Update: After a bit more fact-checking (it’s not that difficult you News Online cub-journos – you should try it sometime) I found an acidic obituary of Princess Margaret, on, er, News Online, including this:
In 1979, the year Lord Mountbatten was assassinated by the IRA, Princess Margaret caused a stir when the Mayor of Chicago alleged that she had described the Irish as “pigs”
This at least places the Princess’ alleged gaffe in context – in the same year that a senior member of her family was murdered by the IRA. There’s a somewhat partisan account of the murder at An Phoblacht/Republican News. Just in passing, where else do we see terrorist murders described as ‘executions’? Sickening. Still, at least we aren’t compelled by law to buy An Phoblacht. For the record, Mountbatten was a 78-year old murdered along with two relatives and a 14-year old local lad while daytripping on his small boat on holiday in Ireland. Eighteen soldiers were also murdered that day in a vicious roadside double-bomb ambush at Warrenpoint. Some terrorist tactics never change it seems (and yet the US has never, not even once, extradited IRA terrorists to face justice, but I digress).

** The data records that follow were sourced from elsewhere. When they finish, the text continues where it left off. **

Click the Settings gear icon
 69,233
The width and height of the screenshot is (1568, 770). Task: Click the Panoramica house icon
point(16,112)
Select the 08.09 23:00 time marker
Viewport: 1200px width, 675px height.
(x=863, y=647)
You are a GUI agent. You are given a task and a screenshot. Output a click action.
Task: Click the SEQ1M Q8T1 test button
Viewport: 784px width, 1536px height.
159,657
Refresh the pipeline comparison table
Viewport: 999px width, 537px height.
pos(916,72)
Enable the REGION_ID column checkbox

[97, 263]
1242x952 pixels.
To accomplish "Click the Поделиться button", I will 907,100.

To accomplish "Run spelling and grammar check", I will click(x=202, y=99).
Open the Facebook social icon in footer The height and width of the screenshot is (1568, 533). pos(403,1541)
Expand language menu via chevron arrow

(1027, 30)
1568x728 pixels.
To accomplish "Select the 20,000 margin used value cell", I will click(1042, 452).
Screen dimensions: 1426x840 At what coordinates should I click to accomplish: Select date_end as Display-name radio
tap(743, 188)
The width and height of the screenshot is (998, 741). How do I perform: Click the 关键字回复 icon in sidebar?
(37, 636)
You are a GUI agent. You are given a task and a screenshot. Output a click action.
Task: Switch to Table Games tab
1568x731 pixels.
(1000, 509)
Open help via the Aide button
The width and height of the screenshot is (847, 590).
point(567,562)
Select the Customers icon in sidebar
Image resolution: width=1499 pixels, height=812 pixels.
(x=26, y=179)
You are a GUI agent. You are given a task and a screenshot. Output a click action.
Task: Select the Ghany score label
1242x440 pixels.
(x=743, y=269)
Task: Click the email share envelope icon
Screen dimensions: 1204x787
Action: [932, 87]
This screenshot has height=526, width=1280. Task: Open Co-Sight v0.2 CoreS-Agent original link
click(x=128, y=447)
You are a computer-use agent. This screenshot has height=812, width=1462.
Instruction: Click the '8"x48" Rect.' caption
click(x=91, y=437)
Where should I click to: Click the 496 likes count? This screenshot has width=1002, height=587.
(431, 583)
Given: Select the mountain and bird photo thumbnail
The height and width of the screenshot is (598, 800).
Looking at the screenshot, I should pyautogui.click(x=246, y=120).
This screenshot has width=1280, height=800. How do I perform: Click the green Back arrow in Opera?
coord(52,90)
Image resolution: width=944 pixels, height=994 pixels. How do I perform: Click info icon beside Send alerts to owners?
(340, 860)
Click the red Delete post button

Even then though, the BBC’s quote is still not well founded – according to this obituary of Irv Kupcinet, the journalist who claimed to overhear the alleged remark:
…it was in a 1979 column that he quoted Princess Margaret of Britain as saying that “the Irish are pigs.” Mr. Kupcinet said he personally heard the princess say that to Chicago’s Mayor Jane M. Byrne at a dinner party. Mayor Byrne, ever the diplomat, explained that the princess was not referring to all the Irish, only those who engaged in terrorism.
It seems, therefore, that there are grounds for demanding another BBC News Online apology, this time for Princess Margaret, or at the very least the addition of a bit of context and a little more doubt into the BBC’s allegation against her.